Requests>
**a.** Translate this sentence from the pg_createsubscriber article into Spanish: "Therefore, it is crucial to keep the initial sync time as short as possible."
**b.** Reproduce the pg_createsubscriber article between "Current Problem with" and "Data Changes (CDC).", inclusive, with "destination" replaced by "target".
**c.** Carry the pg_createsubscriber article forward from its final sentence.

Passage shown>
## BEGIN

PostgreSQL 17: Convert Streaming Replica to Logical Replication with pg_createsubscriber

Aakash M
Nov 13, 2024
7
Mins to Read
All

PostgreSQL 17 was released just a month ago, bringing many new features and improvements. We've already highlighted these enhancements in our Mydbops Monthly Webinar, the Open Source India (OSI) 2024 Event, and through various blog posts. During the OSI 2024, we had the opportunity to engage with numerous tech enthusiasts and students, many of whom asked questions about logical replication—particularly the exciting enhancements introduced in PostgreSQL 17.

In response to this interest, I've decided to write a detailed blog post focusing on each new logical replication feature. In this blog post, we will dive into pg_createsubscriber, a command-line utility that simplifies the setup of your logical replication server, making it ready in just seconds.

Current Problem with Logical Replication Setup

  • Until Postgres 16, to build a logical replication, we needed to configure a publication on the source and a subscription on the destination.
  • Once configured, the initial data is copied from the source to the destination.
  • In the entire logical replication setup, this initial data sync is a time-consuming process for large databases.
  • Additionally, it requires retaining WAL files needed to perform Continuous Data Changes (CDC).
  • As the initial data sync process takes time, more WAL files accumulate and need to be retained.
  • This can lead to reaching the storage limit on the source server and requires more WAL files to be applied for CDC.
  • Therefore, it is crucial to keep the initial sync time as short as possible.
  • How pg_createsubscriber Addresses These Issues

    Our problem statement is clear: we need to reduce the initial sync time while building logical replication. pg_createsubscriber helps by quickly converting an existing streaming replica into a logical replication. This allows us to skip the initial data synchronization process and save time.

## END

Data block>
## BEGIN

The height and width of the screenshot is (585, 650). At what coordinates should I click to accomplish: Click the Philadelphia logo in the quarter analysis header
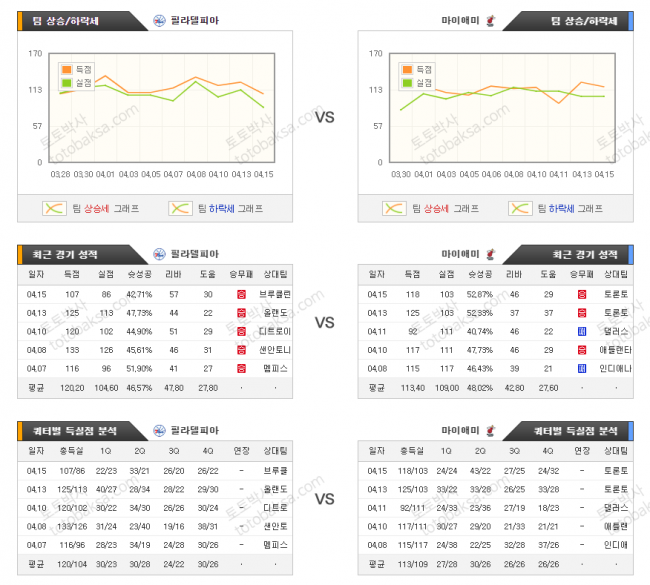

## END

Responses to the tasks>
**a.** Por lo tanto, es fundamental mantener el tiempo de sincronización inicial lo más breve posible.

**b.**
Current Problem with Logical Replication Setup

  • Until Postgres 16, to build a logical replication, we needed to configure a publication on the source and a subscription on the target.
  • Once configured, the initial data is copied from the source to the target.
  • In the entire logical replication setup, this initial data sync is a time-consuming process for large databases.
  • Additionally, it requires retaining WAL files needed to perform Continuous Data Changes (CDC).

**c.**
    This raises a couple of new questions:

    • What if I do not have any streaming replicas available?
    • Is building a streaming replica faster than logical replication?

    To answer these, we will test the initial data transfer speed between streaming replication (pg_basebackup) and logical replication. For this demonstration, I’ve set up two servers (primary and replica) in our lab environment, with a data size of 30 GB. Now, we’ll stream this data from the primary to the replica using both methods:

    Streaming Replication:

    pg_basebackup: initiating base backup, waiting for checkpoint to complete
    pg_basebackup: checkpoint completed
    pg_basebackup: write-ahead log start point: E/BA000028 on timeline 1
    pg_basebackup: starting background WAL receiver
    pg_basebackup: created replication slot "slot1"
    32340756/32340756 kB (100%), 1/1 tablespace
    pg_basebackup: write-ahead log end point: E/BA000158
    pg_basebackup: waiting for background process to finish streaming ...
    pg_basebackup: syncing data to disk ...
    pg_basebackup: renaming backup_manifest.tmp to backup_manifest
    pg_basebackup: base backup completed

    It took 5 minutes to complete the initial data transfer.

    Logical Replication:

    2024-11-01 10:10:17.524 UTC [19076] LOG:  logical replication table synchronization worker for subscription "my_sub", table "employers_1" has started
    2024-11-01 10:10:17.535 UTC [19077] LOG:  logical replication table synchronization worker for subscription "my_sub", table "employees" has started
    2024-11-01 10:10:17.551 UTC [19078] LOG:  logical replication table synchronization worker for subscription "my_sub", table "employers" has started
    2024-11-01 10:10:17.568 UTC [19079] LOG:  logical replication table synchronization worker for subscription "my_sub", table "employees_1" has started
    
    
    2024-11-01 10:34:45.967 UTC [19079] LOG:  logical replication table synchronization worker for subscription "my_sub", table "employees_1" has finished
    2024-11-01 10:34:51.169 UTC [19076] LOG:  logical replication table synchronization worker for subscription "my_sub", table "employers_1" has finished
    2024-11-01 10:34:53.307 UTC [19078] LOG:  logical replication table synchronization worker for subscription "my_sub", table "employers" has finished
    2024-11-01 10:34:54.024 UTC [19077] LOG:  logical replication table synchronization worker for subscription "my_sub", table "employees" has finished

    It took 24 minutes to complete data synchronization in logical replication.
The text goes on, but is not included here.